In Folbigg v R [2005] NSWCCA 23 at [103], it was accepted that there was no requirement that the coincidence evidence concerned was required to be proved beyond reasonable doubt in a case where the evidence was not relied on as an essential intermediate fact but one of several facts relied on to prove guilt.

Concoction and contamination

In a case where the improbability of multiple complainants independently making similar allegations against the accused unless they were true is permitted as coincidence reasoning, it will be invariably necessary for the jury to be directed that the possibility of concoction or contamination must be excluded.

Joint Trials

Criminal Procedure Act 1986 provisions

Section 21(2) of the Criminal Procedure Act 1986 provides that:

If of the opinion:

(a) 

that an accused person may be prejudiced or embarrassed in his or her defence by reason of being charged with more than one offence in the same indictment, or

(b) 

that for any other reason it is desirable to direct that an accused person be tried separately for any one or more offences charged in an indictment, the court may order a separate trial of any count or counts of the indictment.

Section 29(1) of the Criminal Procedure Act 1986 provides that:

A court may hear and determine together proceedings related to 2 or more offences alleged to have been committed by the same accused person in any of the following circumstances:

(a) 

the accused person and the prosecutor consent,

(b) 

the offences arise out of the same set of circumstances,

(c) 

the offences form or are part of a series of offences of the same or a similar character.

General principles

Generally, the answer to the question whether or not the evidence on one count is cross-admissible on another count will likely be determinative of whether an order for separate trials is in the interests of justice.

Where evidence on counts relating to different complainants is not cross admissible, separate trials of counts relating to each complainant will generally be appropriate: De Jesus v The Queen (1986) 61 ALJR 1.

Where tendency and/or coincidence evidence is admitted, such that the evidence on counts relating to different complainants is cross-admissible, a joint trial of counts relating to all the complainants will often be appropriate: see eg Abbott (a pseudonym) v R [2017] NSWCCA 149 at [15]; Donohoe v R [2017] NSWCCA 174 at [93].

In Hughes, the majority considered the hypothesis of separate trials for each complainant, with the only evidence against the appellant being the evidence of that complainant to highlight the importance of the tendency evidence (at [59]):

[I]n isolation, JP‘s evidence might have seemed inherently unlikely: the appellant, a family friend, at dinner in JP’s home, absented himself from the party and came into her bedroom, and without making any attempt to ensure her silence, commenced to invasively sexually assault her while his daughter lay sleeping in the same bed.
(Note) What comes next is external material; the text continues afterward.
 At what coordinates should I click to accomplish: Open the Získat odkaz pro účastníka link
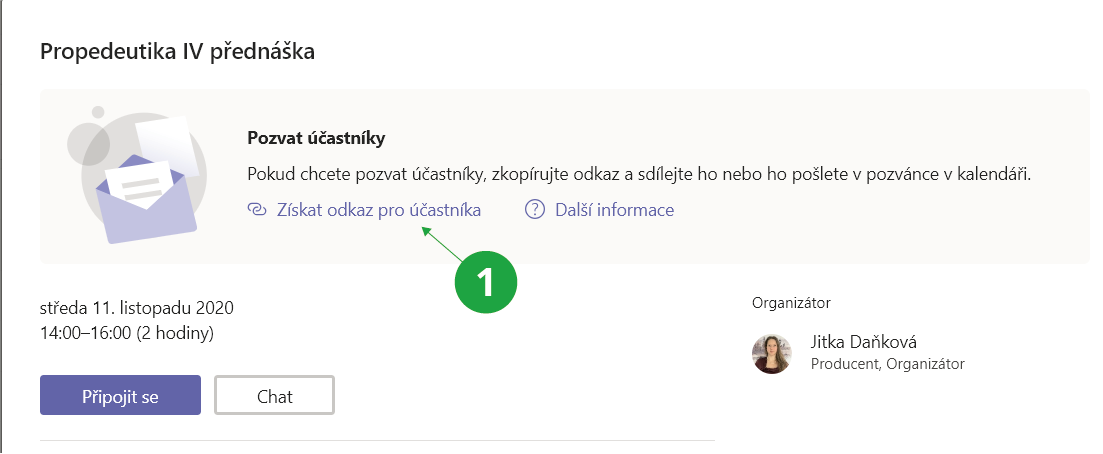[x=378, y=210]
The jury might well be disinclined to accept JP’s evidence […] Proof of the appellant’s tendency to engage in sexual activity with underage girls opportunistically, notwithstanding the evident risk, was capable of removing a doubt which the brazenness of the appellant’s conduct might otherwise have raised.

In cases involving a single complainant but a number of counts, evidence of all the complainant’s allegations will often be relevant otherwise than as tendency evidence (for example, as context evidence). In these circumstances, a joint trial of multiple counts relating to a single complainant will also often be appropriate.

Where tendency evidence is not admitted in a trial of multiple counts relating to a single complainant, and it is considered that any directions against tendency reasoning would be ineffective to eradicate the risk of prejudice to the accused arising from use of the evidence for tendency reasoning, an order for separate trials may be warranted.

Finally, whether or not tendency and/or coincidence evidence is admitted, there will of course always be cases where some feature of the evidence in respect of one or more counts gives rise to the risk of prejudice to the accused such that an order for separate trials of these counts will be in the interests of justice.